The law requires that every weapon system go through operational testing (that is testing of a production-sample weapon under realistic conditions) before it can go beyond limited production and be fielded by U.S. troops. The reasons are sound. History shows that systems fielded with inadequate testing often fail to perform adequately, require costly improvements and can endanger the lives of military personnel. The president wouldn't fly a plane that had been tested only once - he should not entrust the lives of millions of Americans to a weapon that had only be tested once.

Moreover, there is a great deal more to a deployment decision than hitting a target under ideal and highly artificial conditions.
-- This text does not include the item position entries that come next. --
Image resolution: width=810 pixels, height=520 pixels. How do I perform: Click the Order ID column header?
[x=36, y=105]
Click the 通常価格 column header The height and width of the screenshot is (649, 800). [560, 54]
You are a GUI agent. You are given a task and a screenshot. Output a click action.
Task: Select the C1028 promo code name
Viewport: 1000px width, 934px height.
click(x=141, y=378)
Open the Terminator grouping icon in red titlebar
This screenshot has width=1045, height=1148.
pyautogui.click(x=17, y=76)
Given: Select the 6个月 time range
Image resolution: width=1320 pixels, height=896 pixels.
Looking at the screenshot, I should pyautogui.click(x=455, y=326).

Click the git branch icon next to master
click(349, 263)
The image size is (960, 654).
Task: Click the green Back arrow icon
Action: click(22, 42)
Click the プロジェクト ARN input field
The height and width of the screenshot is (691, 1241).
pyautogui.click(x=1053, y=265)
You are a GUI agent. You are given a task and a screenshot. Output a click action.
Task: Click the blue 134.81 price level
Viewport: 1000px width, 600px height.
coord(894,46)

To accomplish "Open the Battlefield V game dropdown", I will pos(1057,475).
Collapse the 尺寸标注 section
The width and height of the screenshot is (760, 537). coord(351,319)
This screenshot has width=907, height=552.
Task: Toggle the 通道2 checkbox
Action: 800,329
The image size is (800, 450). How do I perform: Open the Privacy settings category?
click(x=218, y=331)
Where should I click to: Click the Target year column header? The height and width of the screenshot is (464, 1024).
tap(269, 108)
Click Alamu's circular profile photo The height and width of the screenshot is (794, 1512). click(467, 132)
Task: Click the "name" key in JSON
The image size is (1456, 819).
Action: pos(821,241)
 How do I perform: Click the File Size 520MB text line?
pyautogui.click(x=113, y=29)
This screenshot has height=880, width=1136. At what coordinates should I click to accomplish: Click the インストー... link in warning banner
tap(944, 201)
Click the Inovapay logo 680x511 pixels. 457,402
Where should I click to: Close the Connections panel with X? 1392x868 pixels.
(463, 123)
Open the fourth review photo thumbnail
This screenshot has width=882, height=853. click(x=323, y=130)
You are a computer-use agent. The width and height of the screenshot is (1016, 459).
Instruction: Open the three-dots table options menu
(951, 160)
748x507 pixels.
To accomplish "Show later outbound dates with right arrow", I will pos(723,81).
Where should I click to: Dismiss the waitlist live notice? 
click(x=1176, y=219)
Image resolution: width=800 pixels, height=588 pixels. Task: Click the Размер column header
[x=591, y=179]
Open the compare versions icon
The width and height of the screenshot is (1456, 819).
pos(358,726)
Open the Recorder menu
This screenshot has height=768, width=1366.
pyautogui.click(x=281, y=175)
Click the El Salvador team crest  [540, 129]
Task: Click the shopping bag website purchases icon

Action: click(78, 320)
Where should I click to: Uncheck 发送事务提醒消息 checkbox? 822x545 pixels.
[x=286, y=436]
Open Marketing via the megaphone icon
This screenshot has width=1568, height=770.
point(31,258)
The Airborne Laser is a modified 747 and presents a highly vulnerable target to any adversary (as do the ships). It must fly very close to a missile launch point (60 to 200 kilometers) and would likely come under attack by surface-to-air missiles (which are smaller and much faster than ballistic missile and common throughout the world) and attack aircraft. (For examples of ranges and types of Russian-made SAMS, click here.) There are also several possible countermeasures to the laser weapon, including polishing the metal surface of the missile to deflect the laser (as do the mirrors inside the weapon itself), coatings on the missile to disperse the heat, or rotating the missile to disperse the heat. None are now used, since there is no laser to counter. But many could and would appear if it the weapon were to be introduced. Much of the apparent logic of the Administration's case rests on the fallacy of the last move, ignoring what is likely to occur after a weapon is introduced.

All these issues and more must be considered by military leaders and officials to determine if any of these system would actually perform effectively in combat and whether the introduction of these systems would result in a net increase in U.S. national or allied security.